Non dovevano farsi bloccare dalle grida dei moribondi nel fossato, né dal timore di essere colpiti da un dardo. Dovevano solo essere veloci e pregare che non ci fosse più pece.

Quando le dita si aggrapparono ai mattoni del parapetto prese un profondo respiro, prima di buttarsi nella mischia con l'arma in pugno. Un uomo gli fu subito addosso con la spada sguainata, ma Taron schivò gli attacchi e lo costrinse a spostarsi verso il limitare delle mura da cui, con un affondo e un calcio ben assestato, lo fece precipitare.

"UOMINI, A ME!" gridò, lanciandosi verso la torre di guardia alla sua sinistra. Ne aprì la porta con una spallata e si mise a scendere lungo la scalinata che si arrotolava all'interno della costruzione. Oltre, lo attendeva l'ingresso orientale della città e Litthard col resto degli uomini.

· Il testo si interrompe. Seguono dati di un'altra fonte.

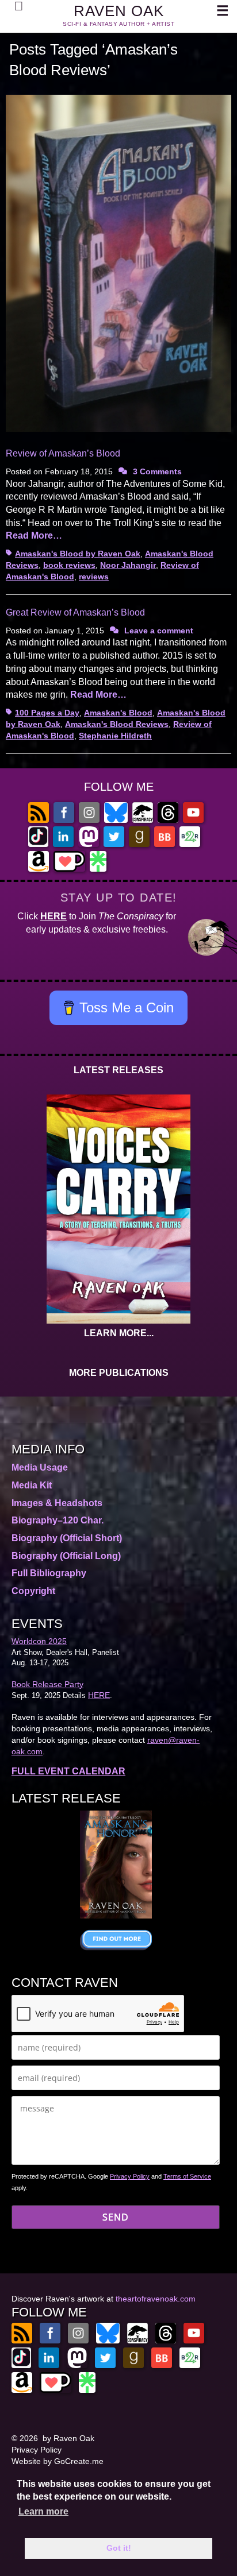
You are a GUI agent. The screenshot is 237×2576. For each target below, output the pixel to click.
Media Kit (32, 1485)
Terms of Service (187, 2176)
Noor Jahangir (128, 565)
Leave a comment (158, 630)
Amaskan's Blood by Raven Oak (77, 553)
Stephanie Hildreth (115, 735)
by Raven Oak (68, 2438)
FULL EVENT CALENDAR (68, 1771)
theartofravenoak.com (156, 2298)
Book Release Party (47, 1684)
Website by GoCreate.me (58, 2461)
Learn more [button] (43, 2511)
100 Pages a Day (47, 712)
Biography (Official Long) (66, 1556)
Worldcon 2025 (39, 1641)
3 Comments (157, 471)
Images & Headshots (57, 1503)
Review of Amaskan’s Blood (63, 453)
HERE (53, 916)
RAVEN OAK (119, 11)
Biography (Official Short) (67, 1538)
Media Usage (40, 1467)
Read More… (34, 535)
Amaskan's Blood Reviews (117, 724)
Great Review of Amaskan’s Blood (75, 612)
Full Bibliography (49, 1573)
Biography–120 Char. (58, 1520)
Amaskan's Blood (118, 712)
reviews (94, 576)
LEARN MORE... (119, 1333)
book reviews (69, 565)
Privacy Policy (130, 2176)
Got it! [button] (118, 2547)
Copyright (33, 1591)
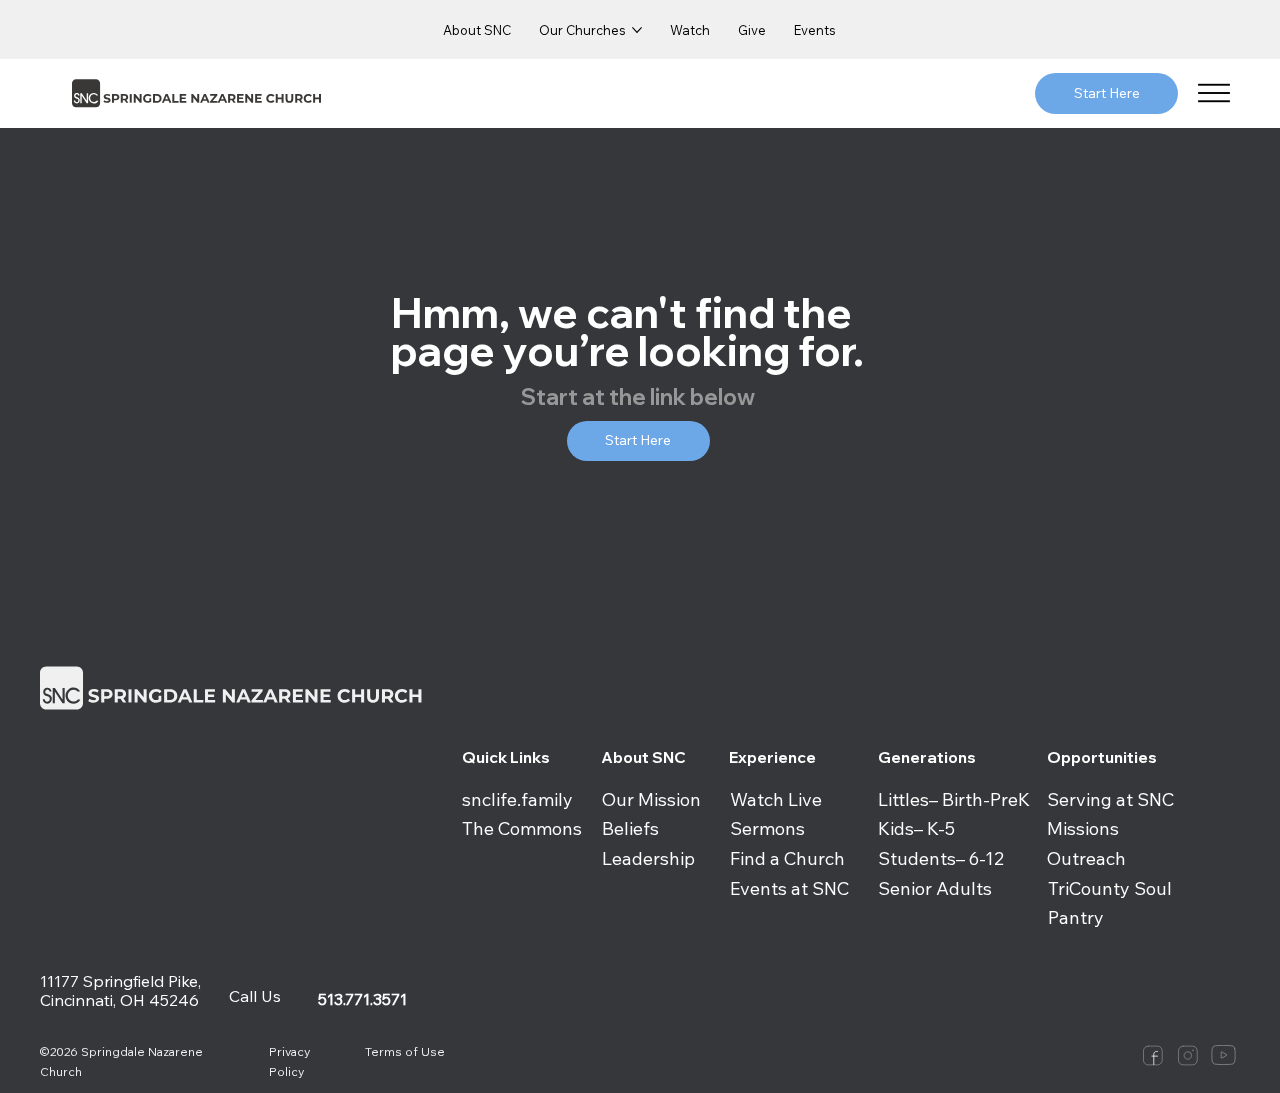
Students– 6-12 (941, 858)
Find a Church (787, 858)
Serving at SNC (1110, 799)
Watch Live (776, 799)
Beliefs (630, 828)
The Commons (522, 828)
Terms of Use (405, 1051)
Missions (1083, 828)
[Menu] (1215, 93)
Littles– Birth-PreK (954, 799)
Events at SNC (789, 888)
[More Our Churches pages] (637, 30)
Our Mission (651, 799)
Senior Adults (935, 888)
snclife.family (517, 799)
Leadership (648, 858)
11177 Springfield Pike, (120, 981)
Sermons (767, 828)
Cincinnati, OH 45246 (121, 1000)
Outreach (1086, 858)
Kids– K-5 (916, 828)
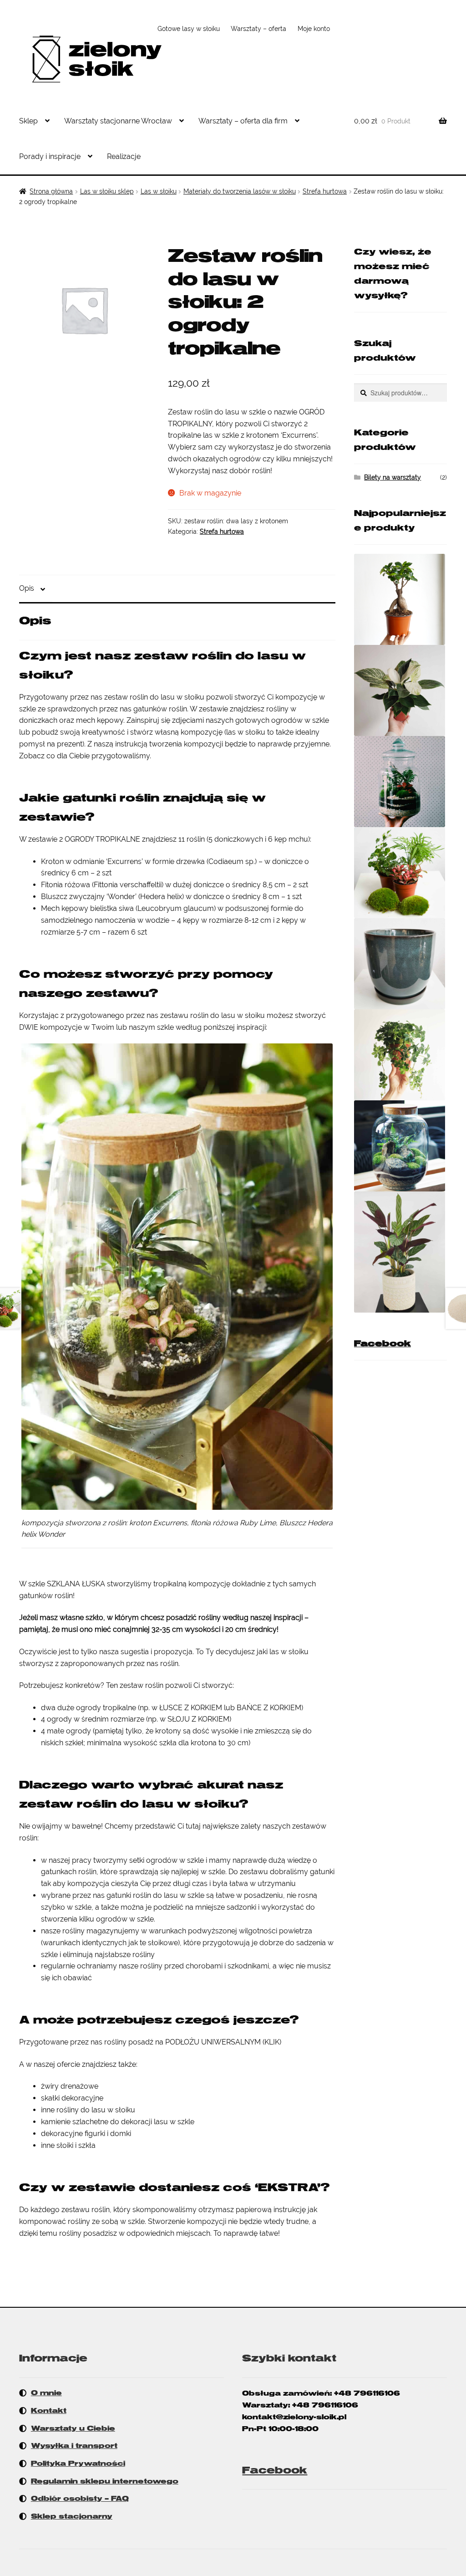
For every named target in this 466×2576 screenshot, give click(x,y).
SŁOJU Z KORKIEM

Quando dal basso apparvero nuovi nemici, smise di pensare. Lasciò il corpo e la memoria liberi di agire, parando colpi improvvisi e dispensandone altri, assieme a calci e gomitate; sentiva solo il sibilo delle lame calate, i grugniti, le grida di dolore e l'odore acre del sangue che gli scorreva sotto i piedi, che inarrestabili lo trascinavano avanti in una corsa a perdifiato.

Doveva solo avanzare, senza mai fermarsi, guidando i suoi uomini.

Doveva solo raggiungere la porta e aprirla, anche a costo della sua stessa vita.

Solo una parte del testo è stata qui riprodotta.